Reproduce sin cambios el fragmento del texto sobre los argumentos de Dick que va desde "Por supuesto, mucho" hasta "Osama Bin Laden.", ambos incluidos.

◆ **Texto de lectura**:
----
Pero sin llegar hasta ahí, porque lo que nos interesa es otra cosa: los argumentos de Dick constituyen, por sí mismos, una literatura nueva, en la misma medida en que uno puede decir que constituyen una literatura nueva los argumentos de Kafka. Hay algo en la estructura argumental, en la concepción de la estructura argumental.

Es algo que sobresale en las novelas menores. Las mayores son más “novela”, quedan prisioneras de una constitución argumental más simbolizada. Lotería solar es, en ese punto, casi insuperable. Leer el resumen del libro que hace Alonso, después de haber leído el libro hace años, es una experiencia epifánica. Cómo todas esas irregularidades, esa extraña mezcla entre lo verosímil y lo inverosímil, esa dificultad para hallar el motor del relato, esa sensación de descentramiento constante, y al mismo tiempo la sospecha de que por algo es así, pierden el tinte de desconcierto que las teñía para convertirse en una verdadera propuesta narrativa para el siglo XXI. Esa es, en todo caso, la ciencia ficción de Dick. Hay puesta ahí una imaginación argumental fabulosa. Porque Dick no opera en contra del argumento, sino a su favor.

Por supuesto, mucho de eso tomó William Gibson, y lo utilizó en su Neuromante. Pero Gibson se acerca más a una concepción burroughsiana (joyceana), donde la frase, como decíamos, va en contra del argumento, y ahí es donde su novela se torna fallida. Fallida en el sentido que su búsqueda argumental queda a mitad de camino. Por eso termina transformándose en imagen, en metáfora. Por eso Matrix. Por eso también hay que ir en contra de Dick como metáfora del cyborg. O de Dick como metáfora.

Un trabajo en cierta forma similar al encarado por Vázquez y Alonso es el que encaró Reinaldo Laddaga en Tres vidas secretas, donde lo que, a su manera, resume, es el universo biográfico, el universo de biografías, que constituyen a las figuras de Nelson Rockefeller, Walt Disney y Osama Bin Laden.

El trabajo de Laddaga parece ir en sentido contrario, porque su reducción se da por multiplicación. El relato de vida se atomiza a tal punto que implosiona. Es imposible encontrar en el acto, subdividido una y otra vez, una conciencia teleológica de lo que sucederá. Todo son micro momentos decisionales aleatorios. Y cuanto más se busca, más se desintegran. Es como si Laddaga nos mostrara en lo mínimo la imposibilidad de escalar en un relato biográfico. Como si el paso de lo literal a lo simbólico estuviese cortado. Para eso trabaja justamente con tres personajes que, a través de las biografías, han sido construidos precisamente como símbolos.
----
Registros de elementos de la interfaz
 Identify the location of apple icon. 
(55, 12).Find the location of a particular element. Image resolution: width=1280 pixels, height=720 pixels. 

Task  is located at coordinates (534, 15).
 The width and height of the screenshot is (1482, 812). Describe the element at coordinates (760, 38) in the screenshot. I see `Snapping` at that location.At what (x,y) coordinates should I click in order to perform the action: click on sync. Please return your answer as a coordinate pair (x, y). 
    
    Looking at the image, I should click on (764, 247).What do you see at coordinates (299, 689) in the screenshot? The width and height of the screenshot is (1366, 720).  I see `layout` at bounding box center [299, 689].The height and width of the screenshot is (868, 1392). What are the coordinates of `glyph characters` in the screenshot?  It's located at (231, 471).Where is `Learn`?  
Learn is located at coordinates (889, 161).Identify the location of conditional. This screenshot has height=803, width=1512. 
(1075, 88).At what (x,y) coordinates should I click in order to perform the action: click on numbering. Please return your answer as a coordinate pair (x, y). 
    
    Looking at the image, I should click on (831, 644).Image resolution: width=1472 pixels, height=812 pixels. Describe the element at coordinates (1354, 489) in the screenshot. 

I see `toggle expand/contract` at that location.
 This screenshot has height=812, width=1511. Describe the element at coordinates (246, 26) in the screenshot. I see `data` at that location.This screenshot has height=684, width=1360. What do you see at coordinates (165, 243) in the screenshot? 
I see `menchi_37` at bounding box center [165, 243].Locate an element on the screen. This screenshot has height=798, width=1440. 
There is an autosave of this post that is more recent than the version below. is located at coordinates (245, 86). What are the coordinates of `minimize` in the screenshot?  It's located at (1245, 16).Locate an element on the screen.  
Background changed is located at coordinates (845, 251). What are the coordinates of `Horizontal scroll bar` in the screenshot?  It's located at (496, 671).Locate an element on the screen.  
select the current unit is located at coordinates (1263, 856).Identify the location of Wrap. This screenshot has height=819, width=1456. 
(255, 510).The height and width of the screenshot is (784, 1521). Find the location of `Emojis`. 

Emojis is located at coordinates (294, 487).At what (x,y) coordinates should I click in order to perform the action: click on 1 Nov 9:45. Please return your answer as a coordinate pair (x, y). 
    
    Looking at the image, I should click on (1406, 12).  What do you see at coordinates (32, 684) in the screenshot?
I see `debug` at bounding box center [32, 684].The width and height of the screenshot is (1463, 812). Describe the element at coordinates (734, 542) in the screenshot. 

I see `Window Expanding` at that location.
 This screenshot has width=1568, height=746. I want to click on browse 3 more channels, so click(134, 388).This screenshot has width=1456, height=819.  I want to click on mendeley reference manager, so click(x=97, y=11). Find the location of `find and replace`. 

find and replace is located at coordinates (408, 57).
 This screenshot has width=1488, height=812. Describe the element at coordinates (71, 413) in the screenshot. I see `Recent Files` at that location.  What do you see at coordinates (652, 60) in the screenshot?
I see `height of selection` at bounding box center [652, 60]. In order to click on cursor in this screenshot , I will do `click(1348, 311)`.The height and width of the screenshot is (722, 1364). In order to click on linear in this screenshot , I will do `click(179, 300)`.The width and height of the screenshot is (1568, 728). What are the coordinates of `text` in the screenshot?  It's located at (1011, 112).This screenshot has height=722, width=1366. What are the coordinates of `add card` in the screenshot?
----
◆ **Solución**:
Por supuesto, mucho de eso tomó William Gibson, y lo utilizó en su Neuromante. Pero Gibson se acerca más a una concepción burroughsiana (joyceana), donde la frase, como decíamos, va en contra del argumento, y ahí es donde su novela se torna fallida. Fallida en el sentido que su búsqueda argumental queda a mitad de camino. Por eso termina transformándose en imagen, en metáfora. Por eso Matrix. Por eso también hay que ir en contra de Dick como metáfora del cyborg. O de Dick como metáfora.

Un trabajo en cierta forma similar al encarado por Vázquez y Alonso es el que encaró Reinaldo Laddaga en Tres vidas secretas, donde lo que, a su manera, resume, es el universo biográfico, el universo de biografías, que constituyen a las figuras de Nelson Rockefeller, Walt Disney y Osama Bin Laden.